Permanece el recuerdo,  el logo diseñado por Hontoria,  el ‘verde madrid’ mezcla del negro y amarillo que extendió por la fachada el pintor TiniMerino, y la evocación a las fiestas de los aniversarios con la música de la ‘Troupé de la Merced’, en aquellas mezclas de castas difíciles de comprender si no fuera por algunas burbujas de cava que flotaban de por medio. Todo en un bar que algunos decían que era de ‘pijos’, amueblado en el rastro con los viajes que hacían a Madrid  ‘Jai’ y ‘Peli’,  donde se tendía a mantener la compostura, incluso de madrugada, con el permiso de los serenos, cuando existían. 

De la continuidad de este espíritu, ya en tiempos diferentes,  se tiene que encargar el actual equipo, casi adolescentes cuando entraron, desde el jefe de barra, Javier del Álamo, a la de sala, Marta Gómez, o el ‘chef’ Javier de Lucas. La tarea no es sencilla porque el valor acumulado es tan delicado como imperceptible. Todo en un local que comenzó siendo librería religiosa, fundada por  Vicente Pérez, en 1889,  y que vendía postales de los fotógrafos viajeros Jean Laurent, Levy o Alguacil o imágenes de cualquier nombre del santoral.   

 

Un lugar rompedor , símbolo de un tiempo 

Al emplear un calificativo sobre ‘La Concepción’,  al historiador y cronista de la ciudad, Antonio Ruiz Hernando, enseguida la sale la palabra «rompedor». En su opinión, marca un tiempo en Segovia al quebrar la forma de entender un bar, tal y como se venía concibiendo.
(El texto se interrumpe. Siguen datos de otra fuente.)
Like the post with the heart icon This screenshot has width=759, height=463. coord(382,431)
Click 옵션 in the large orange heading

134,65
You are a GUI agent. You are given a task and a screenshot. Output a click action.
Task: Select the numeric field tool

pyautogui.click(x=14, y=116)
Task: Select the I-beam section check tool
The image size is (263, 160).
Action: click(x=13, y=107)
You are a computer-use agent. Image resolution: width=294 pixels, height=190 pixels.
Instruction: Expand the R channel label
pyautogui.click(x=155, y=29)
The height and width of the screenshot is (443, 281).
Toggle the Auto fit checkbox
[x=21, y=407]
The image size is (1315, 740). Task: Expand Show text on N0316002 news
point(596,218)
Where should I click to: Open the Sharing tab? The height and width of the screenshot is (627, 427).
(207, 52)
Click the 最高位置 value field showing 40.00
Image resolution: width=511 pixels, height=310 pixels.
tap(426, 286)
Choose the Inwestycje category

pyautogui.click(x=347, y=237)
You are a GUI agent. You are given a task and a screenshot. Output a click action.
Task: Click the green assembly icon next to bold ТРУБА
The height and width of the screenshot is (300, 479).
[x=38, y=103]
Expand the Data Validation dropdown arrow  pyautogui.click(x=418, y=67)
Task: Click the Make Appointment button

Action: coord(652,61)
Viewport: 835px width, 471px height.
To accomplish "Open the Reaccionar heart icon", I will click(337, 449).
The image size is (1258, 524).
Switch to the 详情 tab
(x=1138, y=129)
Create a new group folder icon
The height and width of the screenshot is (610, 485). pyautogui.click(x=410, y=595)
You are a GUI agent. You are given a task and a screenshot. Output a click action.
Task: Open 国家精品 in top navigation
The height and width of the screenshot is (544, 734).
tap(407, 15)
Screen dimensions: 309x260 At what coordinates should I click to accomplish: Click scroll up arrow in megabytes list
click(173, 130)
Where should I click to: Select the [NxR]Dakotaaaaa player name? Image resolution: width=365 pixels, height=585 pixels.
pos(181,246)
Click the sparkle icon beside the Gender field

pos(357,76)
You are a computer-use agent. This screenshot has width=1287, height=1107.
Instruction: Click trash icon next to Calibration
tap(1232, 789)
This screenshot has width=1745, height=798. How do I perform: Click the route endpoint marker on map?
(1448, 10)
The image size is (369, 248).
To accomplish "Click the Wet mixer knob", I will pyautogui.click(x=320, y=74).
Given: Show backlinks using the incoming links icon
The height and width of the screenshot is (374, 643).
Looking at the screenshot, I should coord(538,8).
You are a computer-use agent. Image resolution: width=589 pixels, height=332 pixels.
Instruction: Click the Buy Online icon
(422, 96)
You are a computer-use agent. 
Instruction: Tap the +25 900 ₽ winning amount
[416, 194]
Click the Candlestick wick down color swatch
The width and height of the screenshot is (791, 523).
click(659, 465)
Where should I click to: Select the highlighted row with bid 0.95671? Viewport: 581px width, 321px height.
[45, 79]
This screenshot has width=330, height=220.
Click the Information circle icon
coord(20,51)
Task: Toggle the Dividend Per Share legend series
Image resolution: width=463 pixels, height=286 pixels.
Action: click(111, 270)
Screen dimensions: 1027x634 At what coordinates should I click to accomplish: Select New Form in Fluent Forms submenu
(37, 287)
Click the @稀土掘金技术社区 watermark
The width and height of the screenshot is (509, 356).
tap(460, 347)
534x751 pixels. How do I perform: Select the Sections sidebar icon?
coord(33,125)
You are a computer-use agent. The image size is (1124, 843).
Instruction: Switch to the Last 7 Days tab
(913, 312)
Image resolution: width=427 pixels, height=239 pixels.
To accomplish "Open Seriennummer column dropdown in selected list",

Ruiz, catedrático de Universidad, que no pudo acudir a la inauguració porque leía  la conferencia de entrada en la RealAcademia de San Quirce, no sólo valora la forma estética del establecimiento, «que la tiene, sino también la de entender la hostelería, desde lo novedoso, incluida la cocina».    

Carlos Muñoz de Pablos, uno de máximos expertos en vidrieras flamencas europeas, fue de los artistas movidos por la utopía de crear en el local aquello que había desaparecido al lado:‘La Suiza’ y sus intangibles...  Lo consiguió. El artista es de la opinión de que en ‘La Concha’ coinciden muchos factores, desde físicos –distribución de espacios y terraza— psicológicos, sociológicos, antropológicos y profesionales, de ahí que sentencie:  «Si se rompe uno de ellos, la armonía fracasa, debe haber conciencia de que es fácil perderlo si no se siguen unos códigos que son los que han dado valor al establecimiento».